### Directions
The full data, repeated exactly, is the only answer needed.

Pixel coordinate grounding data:
++++++++++++++++++++

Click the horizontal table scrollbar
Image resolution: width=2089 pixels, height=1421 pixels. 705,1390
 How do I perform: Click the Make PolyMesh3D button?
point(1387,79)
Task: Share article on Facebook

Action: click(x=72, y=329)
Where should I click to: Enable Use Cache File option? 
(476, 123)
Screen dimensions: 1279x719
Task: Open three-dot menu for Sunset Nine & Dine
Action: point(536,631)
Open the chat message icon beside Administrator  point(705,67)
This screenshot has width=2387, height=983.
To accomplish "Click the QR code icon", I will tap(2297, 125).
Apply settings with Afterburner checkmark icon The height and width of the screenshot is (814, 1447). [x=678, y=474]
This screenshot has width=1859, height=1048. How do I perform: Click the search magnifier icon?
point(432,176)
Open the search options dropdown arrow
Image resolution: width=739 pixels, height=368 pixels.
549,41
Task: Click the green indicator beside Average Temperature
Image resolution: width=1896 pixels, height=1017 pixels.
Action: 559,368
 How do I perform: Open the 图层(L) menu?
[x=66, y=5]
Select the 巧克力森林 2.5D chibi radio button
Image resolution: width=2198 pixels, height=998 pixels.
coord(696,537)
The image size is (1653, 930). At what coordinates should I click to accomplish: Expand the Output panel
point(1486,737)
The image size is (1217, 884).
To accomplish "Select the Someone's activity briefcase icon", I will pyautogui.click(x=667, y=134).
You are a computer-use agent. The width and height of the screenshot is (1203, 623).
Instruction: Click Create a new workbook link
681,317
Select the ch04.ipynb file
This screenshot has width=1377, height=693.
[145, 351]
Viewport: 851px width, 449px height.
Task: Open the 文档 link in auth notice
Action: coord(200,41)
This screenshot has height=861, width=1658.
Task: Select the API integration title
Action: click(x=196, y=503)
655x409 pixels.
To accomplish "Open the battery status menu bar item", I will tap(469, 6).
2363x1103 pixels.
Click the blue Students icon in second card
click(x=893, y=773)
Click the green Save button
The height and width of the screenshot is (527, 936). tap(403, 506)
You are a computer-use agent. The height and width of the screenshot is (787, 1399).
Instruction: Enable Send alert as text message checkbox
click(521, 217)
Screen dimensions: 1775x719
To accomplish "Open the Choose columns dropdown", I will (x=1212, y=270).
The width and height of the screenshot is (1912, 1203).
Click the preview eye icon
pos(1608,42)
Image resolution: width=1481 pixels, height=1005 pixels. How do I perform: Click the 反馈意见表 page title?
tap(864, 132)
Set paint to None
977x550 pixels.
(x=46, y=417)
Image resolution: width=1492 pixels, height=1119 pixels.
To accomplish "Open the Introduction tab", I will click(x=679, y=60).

++++++++++++++++++++

### Answer for this exercise
Click the horizontal table scrollbar
Image resolution: width=2089 pixels, height=1421 pixels. 705,1390
 How do I perform: Click the Make PolyMesh3D button?
point(1387,79)
Task: Share article on Facebook

Action: click(x=72, y=329)
Where should I click to: Enable Use Cache File option? 
(476, 123)
Screen dimensions: 1279x719
Task: Open three-dot menu for Sunset Nine & Dine
Action: point(536,631)
Open the chat message icon beside Administrator  point(705,67)
This screenshot has width=2387, height=983.
To accomplish "Click the QR code icon", I will tap(2297, 125).
Apply settings with Afterburner checkmark icon The height and width of the screenshot is (814, 1447). [x=678, y=474]
This screenshot has width=1859, height=1048. How do I perform: Click the search magnifier icon?
point(432,176)
Open the search options dropdown arrow
Image resolution: width=739 pixels, height=368 pixels.
549,41
Task: Click the green indicator beside Average Temperature
Image resolution: width=1896 pixels, height=1017 pixels.
Action: 559,368
 How do I perform: Open the 图层(L) menu?
[x=66, y=5]
Select the 巧克力森林 2.5D chibi radio button
Image resolution: width=2198 pixels, height=998 pixels.
coord(696,537)
The image size is (1653, 930). At what coordinates should I click to accomplish: Expand the Output panel
point(1486,737)
The image size is (1217, 884).
To accomplish "Select the Someone's activity briefcase icon", I will pyautogui.click(x=667, y=134).
You are a computer-use agent. The width and height of the screenshot is (1203, 623).
Instruction: Click Create a new workbook link
681,317
Select the ch04.ipynb file
This screenshot has width=1377, height=693.
[145, 351]
Viewport: 851px width, 449px height.
Task: Open the 文档 link in auth notice
Action: coord(200,41)
This screenshot has height=861, width=1658.
Task: Select the API integration title
Action: click(x=196, y=503)
655x409 pixels.
To accomplish "Open the battery status menu bar item", I will tap(469, 6).
2363x1103 pixels.
Click the blue Students icon in second card
click(x=893, y=773)
Click the green Save button
The height and width of the screenshot is (527, 936). tap(403, 506)
You are a computer-use agent. The height and width of the screenshot is (787, 1399).
Instruction: Enable Send alert as text message checkbox
click(521, 217)
Screen dimensions: 1775x719
To accomplish "Open the Choose columns dropdown", I will (x=1212, y=270).
The width and height of the screenshot is (1912, 1203).
Click the preview eye icon
pos(1608,42)
Image resolution: width=1481 pixels, height=1005 pixels. How do I perform: Click the 反馈意见表 page title?
tap(864, 132)
Set paint to None
977x550 pixels.
(x=46, y=417)
Image resolution: width=1492 pixels, height=1119 pixels.
To accomplish "Open the Introduction tab", I will click(x=679, y=60).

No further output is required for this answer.